Our Micah roadmap guides us toward the creation of a New Jewish Narrative. We are writing the latest chapter of the Jewish story; we will decide whom and what to emphasize. The Jewish scholar Louis Newman cites the work of legal scholar Ronald Dworkin to describe how Jewish life and theology unfold. He uses Dworkin’s writings about legal precedent and judicial decision-making to illustrate how Jewish traditions and self-understanding evolve: “(Dworkin) asks us to imagine a series of authors who write a novel one chapter at a time. Each author (after the first) inherits the work of earlier writers in the series and so is given a kind of limited creative license, for the author’s literary imagination must work within boundaries (however fluid) which have been established by previous writers. The need to preserve a sense of coherence within the novel will provide a general framework within which successive novelists will do their work.”
This description of a novel written by successive authors is similar to the process we employ to create our religious life at Temple Micah. We take our inherited Jewish narrative, the sum of chapters written by earlier generations, and draft the newest chapter — the one in which we are now living. When we do not recognize this reality, and seek to repeat the previous chapter, our story becomes stale and we lose interest. If we are too radical, and veer too far from the script handed down to us, we become footnotes to the ongoing Jewish story. This was the experience of such groups as the Samarians and Karaites before us. The creation of a new and compelling narrative that links the past to the future is our ever-present challenge.
The narrative itself is a reflection of how we, Jewishly, embrace the human project, the ultimate master story begun in the opening chapters of Genesis. The narrative tells us how we see ourselves in this era. Genesis shows us the creation of the universe and Adam and Eve’s expulsion from Eden, followed by fratricide: Cain murders his brother. The human project is laid out before us. We are challenged to learn how to become human. Cain asks God, “Am I my brother’s keeper?” In that moment, the notions of human responsibility, mercy, and conscience enter the human conversation. The human project has begun, and we see that the way to write the story is to constructively tackle the tough conversations.

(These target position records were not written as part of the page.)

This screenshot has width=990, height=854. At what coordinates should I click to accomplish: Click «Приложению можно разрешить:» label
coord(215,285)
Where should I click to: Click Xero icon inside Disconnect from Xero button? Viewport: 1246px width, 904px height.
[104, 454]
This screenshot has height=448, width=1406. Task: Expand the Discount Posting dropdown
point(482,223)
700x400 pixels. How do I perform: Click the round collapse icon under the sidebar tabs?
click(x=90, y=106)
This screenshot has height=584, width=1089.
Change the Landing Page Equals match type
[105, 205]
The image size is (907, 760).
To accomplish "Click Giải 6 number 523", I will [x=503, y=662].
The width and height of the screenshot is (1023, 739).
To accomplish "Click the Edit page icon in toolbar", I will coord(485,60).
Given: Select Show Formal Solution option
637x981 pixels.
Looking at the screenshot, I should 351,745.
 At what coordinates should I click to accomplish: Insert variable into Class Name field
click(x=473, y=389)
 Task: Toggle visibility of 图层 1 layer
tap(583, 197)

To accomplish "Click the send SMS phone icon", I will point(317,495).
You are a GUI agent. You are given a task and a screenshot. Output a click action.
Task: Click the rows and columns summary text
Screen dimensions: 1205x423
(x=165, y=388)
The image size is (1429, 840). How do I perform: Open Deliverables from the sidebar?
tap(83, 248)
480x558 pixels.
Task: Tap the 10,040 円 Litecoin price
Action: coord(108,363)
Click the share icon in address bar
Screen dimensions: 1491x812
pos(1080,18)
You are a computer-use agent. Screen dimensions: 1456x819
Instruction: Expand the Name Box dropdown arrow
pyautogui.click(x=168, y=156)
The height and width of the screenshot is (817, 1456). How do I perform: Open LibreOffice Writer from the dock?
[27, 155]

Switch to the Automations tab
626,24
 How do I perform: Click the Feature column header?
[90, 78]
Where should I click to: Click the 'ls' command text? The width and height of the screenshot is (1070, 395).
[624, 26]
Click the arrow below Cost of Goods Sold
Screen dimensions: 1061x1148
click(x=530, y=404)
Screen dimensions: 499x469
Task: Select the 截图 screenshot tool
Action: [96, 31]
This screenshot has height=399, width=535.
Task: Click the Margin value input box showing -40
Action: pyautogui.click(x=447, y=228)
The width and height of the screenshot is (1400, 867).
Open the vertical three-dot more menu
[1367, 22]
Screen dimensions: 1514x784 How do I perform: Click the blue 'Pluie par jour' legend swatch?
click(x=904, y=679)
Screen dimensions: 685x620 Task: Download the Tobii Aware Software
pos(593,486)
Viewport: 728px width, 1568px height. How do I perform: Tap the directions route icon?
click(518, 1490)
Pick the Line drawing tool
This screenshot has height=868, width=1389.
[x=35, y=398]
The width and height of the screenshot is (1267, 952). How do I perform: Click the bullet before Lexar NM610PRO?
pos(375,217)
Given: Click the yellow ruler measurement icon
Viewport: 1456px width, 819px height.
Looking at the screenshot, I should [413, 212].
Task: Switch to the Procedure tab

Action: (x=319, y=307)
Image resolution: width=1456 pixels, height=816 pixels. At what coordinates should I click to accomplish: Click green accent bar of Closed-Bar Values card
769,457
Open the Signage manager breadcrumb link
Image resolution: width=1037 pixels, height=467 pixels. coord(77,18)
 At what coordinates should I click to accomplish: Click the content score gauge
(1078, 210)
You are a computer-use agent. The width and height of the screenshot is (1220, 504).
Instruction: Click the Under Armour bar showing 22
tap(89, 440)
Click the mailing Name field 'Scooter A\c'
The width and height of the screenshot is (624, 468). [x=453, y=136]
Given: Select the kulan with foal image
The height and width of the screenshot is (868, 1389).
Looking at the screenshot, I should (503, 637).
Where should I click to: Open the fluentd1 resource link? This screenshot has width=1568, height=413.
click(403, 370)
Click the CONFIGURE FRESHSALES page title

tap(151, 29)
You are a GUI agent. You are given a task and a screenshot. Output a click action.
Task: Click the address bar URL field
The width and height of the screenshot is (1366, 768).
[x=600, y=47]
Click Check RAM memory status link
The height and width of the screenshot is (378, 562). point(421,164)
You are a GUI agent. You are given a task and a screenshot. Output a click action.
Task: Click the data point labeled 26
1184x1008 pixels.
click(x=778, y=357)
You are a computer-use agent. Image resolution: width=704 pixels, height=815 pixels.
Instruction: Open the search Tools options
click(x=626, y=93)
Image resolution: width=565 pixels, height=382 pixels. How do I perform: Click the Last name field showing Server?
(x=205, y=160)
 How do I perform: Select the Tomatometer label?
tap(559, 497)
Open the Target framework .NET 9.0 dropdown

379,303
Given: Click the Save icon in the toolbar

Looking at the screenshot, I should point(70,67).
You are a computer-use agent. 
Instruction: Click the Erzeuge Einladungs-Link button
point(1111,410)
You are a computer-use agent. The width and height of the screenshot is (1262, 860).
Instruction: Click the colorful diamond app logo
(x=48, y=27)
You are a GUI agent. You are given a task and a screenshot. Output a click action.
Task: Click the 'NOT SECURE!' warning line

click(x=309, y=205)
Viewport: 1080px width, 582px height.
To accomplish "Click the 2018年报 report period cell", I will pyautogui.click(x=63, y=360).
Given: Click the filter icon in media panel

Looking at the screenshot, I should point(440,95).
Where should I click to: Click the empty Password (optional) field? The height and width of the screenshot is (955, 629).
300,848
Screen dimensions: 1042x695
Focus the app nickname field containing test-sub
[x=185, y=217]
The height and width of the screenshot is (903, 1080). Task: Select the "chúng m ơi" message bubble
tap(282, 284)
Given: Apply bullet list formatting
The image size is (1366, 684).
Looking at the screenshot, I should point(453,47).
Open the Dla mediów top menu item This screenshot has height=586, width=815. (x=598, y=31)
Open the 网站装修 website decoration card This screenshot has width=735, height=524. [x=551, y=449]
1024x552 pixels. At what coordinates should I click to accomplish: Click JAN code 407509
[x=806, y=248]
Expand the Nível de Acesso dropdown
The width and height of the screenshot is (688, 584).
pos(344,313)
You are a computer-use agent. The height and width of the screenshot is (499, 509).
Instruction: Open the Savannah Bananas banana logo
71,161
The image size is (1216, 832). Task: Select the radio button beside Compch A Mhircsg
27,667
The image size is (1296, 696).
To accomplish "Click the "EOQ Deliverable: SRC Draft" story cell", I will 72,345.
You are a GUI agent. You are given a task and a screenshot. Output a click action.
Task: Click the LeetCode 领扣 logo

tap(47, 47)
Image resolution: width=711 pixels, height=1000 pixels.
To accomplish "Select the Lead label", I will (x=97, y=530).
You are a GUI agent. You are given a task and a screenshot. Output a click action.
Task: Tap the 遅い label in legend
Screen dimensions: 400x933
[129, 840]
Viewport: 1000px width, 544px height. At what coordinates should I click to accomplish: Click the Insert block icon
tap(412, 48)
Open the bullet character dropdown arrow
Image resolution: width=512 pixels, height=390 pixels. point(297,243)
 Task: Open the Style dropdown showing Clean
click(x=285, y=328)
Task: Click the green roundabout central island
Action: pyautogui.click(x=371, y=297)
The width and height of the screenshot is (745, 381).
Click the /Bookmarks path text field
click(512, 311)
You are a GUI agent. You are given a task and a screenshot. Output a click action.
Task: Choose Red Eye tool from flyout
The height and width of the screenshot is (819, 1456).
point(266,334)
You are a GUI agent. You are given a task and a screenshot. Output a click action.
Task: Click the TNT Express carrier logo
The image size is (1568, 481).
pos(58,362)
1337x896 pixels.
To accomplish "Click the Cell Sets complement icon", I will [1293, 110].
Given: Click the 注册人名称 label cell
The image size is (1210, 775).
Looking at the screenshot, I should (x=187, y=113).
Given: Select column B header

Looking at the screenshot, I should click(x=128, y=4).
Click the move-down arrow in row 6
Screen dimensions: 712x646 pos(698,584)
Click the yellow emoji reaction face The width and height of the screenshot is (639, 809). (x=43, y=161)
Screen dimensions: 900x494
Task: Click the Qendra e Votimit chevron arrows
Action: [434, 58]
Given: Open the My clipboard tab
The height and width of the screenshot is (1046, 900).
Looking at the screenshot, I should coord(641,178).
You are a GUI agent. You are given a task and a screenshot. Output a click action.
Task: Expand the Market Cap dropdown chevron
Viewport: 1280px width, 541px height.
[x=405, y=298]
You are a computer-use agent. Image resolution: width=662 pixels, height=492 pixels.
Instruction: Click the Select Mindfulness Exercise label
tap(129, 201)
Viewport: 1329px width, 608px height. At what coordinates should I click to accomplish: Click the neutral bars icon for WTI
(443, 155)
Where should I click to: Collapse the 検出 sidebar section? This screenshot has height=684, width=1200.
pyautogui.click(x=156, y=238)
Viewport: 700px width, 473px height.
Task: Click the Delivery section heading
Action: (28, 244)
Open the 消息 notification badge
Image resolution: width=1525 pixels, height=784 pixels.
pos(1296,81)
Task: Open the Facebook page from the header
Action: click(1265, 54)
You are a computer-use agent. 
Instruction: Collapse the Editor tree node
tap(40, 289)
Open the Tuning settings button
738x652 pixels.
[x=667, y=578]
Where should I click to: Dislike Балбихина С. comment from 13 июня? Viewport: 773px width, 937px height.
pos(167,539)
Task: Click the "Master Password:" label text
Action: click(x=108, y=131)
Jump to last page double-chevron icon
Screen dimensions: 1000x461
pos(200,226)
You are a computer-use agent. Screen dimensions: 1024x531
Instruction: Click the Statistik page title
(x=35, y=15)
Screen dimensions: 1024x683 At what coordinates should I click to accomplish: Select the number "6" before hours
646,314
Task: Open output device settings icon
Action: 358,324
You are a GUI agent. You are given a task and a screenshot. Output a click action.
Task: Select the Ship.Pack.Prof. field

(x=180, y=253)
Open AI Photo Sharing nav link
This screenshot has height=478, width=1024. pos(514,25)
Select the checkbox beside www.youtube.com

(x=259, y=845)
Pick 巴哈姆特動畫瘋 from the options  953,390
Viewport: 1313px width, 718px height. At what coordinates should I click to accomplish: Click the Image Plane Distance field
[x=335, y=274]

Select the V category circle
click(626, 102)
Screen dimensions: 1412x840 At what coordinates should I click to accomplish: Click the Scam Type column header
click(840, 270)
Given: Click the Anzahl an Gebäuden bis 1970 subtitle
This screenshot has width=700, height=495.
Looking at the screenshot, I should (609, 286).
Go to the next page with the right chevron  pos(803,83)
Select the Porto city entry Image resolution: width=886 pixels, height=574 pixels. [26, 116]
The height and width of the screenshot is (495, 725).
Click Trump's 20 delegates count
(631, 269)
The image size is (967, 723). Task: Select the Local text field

Jews have been writing the story and having those difficult conversations from the start. It is our job to continue them, to push our collective story forward through the way we live, to advance the human project. This is the closest I can get to a “theory” of Temple Micah. Our story is “written” in everything that we do. Our roadmap guides us in both creating and telling the story. To enter Micah is to enter the story, as it is being written and as it is being told.